Rupiah justru menjadi mata uang terlemah di Asia Tenggara pada April 2025, padahal gejolak tarif AS-China berdampak global. Ini bukan sekadar persoalan eksternal, melainkan ketidaksiapan BI dan pemerintah dalam membangun ketahanan ekonomi domestik yang tahan banting.
Intervensi NDF: Reaksi Panik, Bukan Strategi
BI mengumumkan intervensi di pasar Non-Deliverable Forward (NDF) pada 7 April 2025, tepat setelah Rupiah terjun bebas mendekai ke Rp17.200 di pasar luar negeri.
Langkah ini terkesan berulang namun hasilnya kurang memuaskan hanya sebagai upaya damage control yang tidak efektif, bukan antisipasi matang.
Padahal, sejak awal Maret 2025, sinyal kenaikan tarif AS-China sudah jelas.
Ketika AS mengumumkan kebijakan tarif resiprokal pada 2 April, BI seharusnya langsung mengaktifkan segenap langkah antisipasi (protokol) depresiasi lebih dalam, bukan menunggu liburan panjang hingga Rupiah terjerembap di level terendah sejarah.
Perbandingan dengan Bank Sentral Filipina (BSP) dan Bank Sentral lainnya menunjukkan perbedaan mencolok.
Sejak AS mulai mengancam kenaikan tarif pada Februari 2025, BSP telah memperkuat cadangan devisa melalui forward contracts.
Alhasil, peso Filipina hanya terdepresiasi 6,8% pada periode 1 Februari- 7 April 2025, sementara Rupiah merosot 13,2% pada periode yang sama. BI, di sisi lain, bereaksi DNDF setelah depresiasi besar terjadi—bukti nyata ketidaksiapan.
Meskipun demikian, kebijakan moneter adalah kebijakan yang bersifat kompleks dan responsif terhadap berbagai faktor, dan perbedaan strategi dengan bank sentral lain bukti independensi bank sentral. Ada pengambil kebijakan (policy makers) yang tepat (smart) dan ada juga yang tidak tepat, itu semua diukur dari kinerja penurunan depresiasinya.

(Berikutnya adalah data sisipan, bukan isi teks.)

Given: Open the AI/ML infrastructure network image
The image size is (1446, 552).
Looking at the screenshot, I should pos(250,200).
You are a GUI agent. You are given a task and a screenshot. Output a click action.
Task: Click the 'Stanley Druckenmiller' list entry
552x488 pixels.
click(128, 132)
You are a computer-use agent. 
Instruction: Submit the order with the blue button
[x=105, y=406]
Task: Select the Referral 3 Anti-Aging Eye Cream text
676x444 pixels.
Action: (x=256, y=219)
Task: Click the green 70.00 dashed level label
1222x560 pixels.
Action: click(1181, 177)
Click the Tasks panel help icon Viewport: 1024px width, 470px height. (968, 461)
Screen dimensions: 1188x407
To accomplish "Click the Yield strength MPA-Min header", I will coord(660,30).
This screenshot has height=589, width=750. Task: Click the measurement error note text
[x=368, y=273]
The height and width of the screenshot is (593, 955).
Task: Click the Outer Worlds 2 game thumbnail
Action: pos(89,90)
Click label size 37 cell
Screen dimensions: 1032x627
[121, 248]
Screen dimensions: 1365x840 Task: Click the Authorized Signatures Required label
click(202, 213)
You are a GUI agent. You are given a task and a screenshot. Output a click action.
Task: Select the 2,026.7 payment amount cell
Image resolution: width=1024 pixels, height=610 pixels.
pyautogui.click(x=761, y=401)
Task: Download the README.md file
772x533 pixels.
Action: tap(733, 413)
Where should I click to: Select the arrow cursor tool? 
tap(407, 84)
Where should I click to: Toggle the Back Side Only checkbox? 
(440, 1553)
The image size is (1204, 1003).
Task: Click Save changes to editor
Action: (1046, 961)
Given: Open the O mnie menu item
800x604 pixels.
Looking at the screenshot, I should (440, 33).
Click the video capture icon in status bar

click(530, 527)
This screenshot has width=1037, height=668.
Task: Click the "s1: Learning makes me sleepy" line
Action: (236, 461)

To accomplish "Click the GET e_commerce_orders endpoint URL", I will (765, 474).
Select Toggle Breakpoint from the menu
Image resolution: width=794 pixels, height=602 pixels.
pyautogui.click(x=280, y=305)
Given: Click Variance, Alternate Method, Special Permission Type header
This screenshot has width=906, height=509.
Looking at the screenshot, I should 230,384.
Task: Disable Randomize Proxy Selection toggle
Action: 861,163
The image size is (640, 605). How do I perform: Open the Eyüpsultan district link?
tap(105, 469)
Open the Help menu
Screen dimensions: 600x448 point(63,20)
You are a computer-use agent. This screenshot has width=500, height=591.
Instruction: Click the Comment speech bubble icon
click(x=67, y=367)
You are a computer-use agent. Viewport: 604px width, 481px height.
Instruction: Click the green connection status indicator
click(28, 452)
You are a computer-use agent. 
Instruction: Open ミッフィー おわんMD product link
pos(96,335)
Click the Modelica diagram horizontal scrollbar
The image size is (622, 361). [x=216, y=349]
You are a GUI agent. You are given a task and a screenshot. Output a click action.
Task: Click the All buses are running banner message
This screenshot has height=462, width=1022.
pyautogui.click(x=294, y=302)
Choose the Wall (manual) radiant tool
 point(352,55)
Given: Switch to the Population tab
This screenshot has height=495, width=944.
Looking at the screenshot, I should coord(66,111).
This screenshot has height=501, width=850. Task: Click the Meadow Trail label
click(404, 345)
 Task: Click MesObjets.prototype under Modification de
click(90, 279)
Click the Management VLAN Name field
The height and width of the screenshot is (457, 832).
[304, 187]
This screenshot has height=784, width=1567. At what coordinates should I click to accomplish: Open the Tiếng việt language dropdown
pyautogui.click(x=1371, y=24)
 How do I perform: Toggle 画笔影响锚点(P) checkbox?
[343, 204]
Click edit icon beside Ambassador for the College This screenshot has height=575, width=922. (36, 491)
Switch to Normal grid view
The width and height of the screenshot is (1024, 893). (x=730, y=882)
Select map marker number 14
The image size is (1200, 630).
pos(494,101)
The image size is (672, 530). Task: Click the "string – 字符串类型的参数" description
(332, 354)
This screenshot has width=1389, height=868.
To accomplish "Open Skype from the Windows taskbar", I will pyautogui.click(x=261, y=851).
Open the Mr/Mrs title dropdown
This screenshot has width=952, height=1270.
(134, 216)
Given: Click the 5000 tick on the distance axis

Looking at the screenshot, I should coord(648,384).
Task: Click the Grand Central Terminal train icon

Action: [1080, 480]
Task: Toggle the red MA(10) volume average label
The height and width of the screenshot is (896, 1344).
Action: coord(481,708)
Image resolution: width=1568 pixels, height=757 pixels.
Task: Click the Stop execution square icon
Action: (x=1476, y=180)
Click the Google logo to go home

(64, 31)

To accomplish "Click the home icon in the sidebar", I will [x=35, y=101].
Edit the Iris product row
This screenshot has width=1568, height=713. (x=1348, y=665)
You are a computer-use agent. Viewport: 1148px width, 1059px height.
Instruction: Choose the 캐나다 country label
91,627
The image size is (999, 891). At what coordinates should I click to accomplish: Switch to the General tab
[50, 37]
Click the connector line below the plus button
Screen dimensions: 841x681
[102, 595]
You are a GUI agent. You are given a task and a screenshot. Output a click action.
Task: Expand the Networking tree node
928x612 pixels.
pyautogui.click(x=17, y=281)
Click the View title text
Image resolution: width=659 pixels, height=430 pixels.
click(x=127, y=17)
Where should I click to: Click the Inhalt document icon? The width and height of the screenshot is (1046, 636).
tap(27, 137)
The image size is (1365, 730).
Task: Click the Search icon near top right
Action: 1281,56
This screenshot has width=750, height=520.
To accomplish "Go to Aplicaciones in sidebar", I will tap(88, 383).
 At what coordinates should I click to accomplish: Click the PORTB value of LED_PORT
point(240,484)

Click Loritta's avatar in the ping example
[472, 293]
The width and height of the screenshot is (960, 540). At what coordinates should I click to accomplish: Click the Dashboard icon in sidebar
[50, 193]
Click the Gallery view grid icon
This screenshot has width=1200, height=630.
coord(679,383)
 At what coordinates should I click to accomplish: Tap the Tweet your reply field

Satu hal yang pasti yaitu depresiasi Rupiah yang terpuruk tersebut menunjukan kinerja Bank Indonesia yang buruk dan seharusnya dievaluasi karena sejumlah kebijakannya berbiaya besar namun tidak efektif.
Kerapuhan Domestik: Defisit Transaksi Berjalan dan Utang yang Tak Terkendali
Para pendukung otoritas keuangan mungkin ingin menyalahkan Donald Trump dan perang dagang AS-China, tetapi akar masalahnya ada di dalam negeri.
Defisit transaksi berjalan Indonesia pada 2025 diprediksi membengkak di angka 1,18%-2,3% PDB, lebih tinggi daripada Vietnam yang diprediksi surplus (2,7%, prediksi IMF) dan India defisit (1,2% prediksi ICRA).
Defisit ini terutama dipicu oleh ketergantungan impor yang kronis di sektor retail, manufaktur dan energi.
Padahal, sejak 2020, BI dan pemerintah telah diingatkan untuk mempercepat industrialisasi dan diversifikasi energi. Namun, nyatanya, impor minyak mentah Indonesia justru naik 15% pada 2024, sementara ekspor manufaktur non-migas tumbuh namun tidak begitu signifikan.
Utang Luar Negeri Swasta dan Pemerintah juga menjadi bom waktu.
Data terakhir Bank Indonesia per Januari 2025 menunjukkan rasio ULN terhadap PDB di angka 30,3%, sebuah level yang diklaim masih "sehat" dan "terkelola".
Struktur utang pun didominasi jangka panjang.
Namun, jika kita mengamati lebih dalam dinamika beberapa bulan terakhir hingga awal April 2025 ini, tersembunyi potensi risiko besar yang layak disebut sebagai 'bom waktu'.
Angka absolut ULN kita yang mencapai US$ 427,5 miliar bukanlah jumlah yang kecil, bahkan yang tertinggi di ASEAN.
Namun, bahaya sesungguhnya tidak terletak pada angka itu semata, melainkan pada bagaimana angka itu berinteraksi dengan kerapuhan fundamental ekonomi kita, terutama nilai tukar Rupiah.
Pelemahan tajam Rupiah yang kita saksikan dalam beberapa waktu terakhir adalah pemicu utamanya.
Setiap depresiasi Rupiah secara otomatis menggelembungkan nilai utang dalam mata uang lokal.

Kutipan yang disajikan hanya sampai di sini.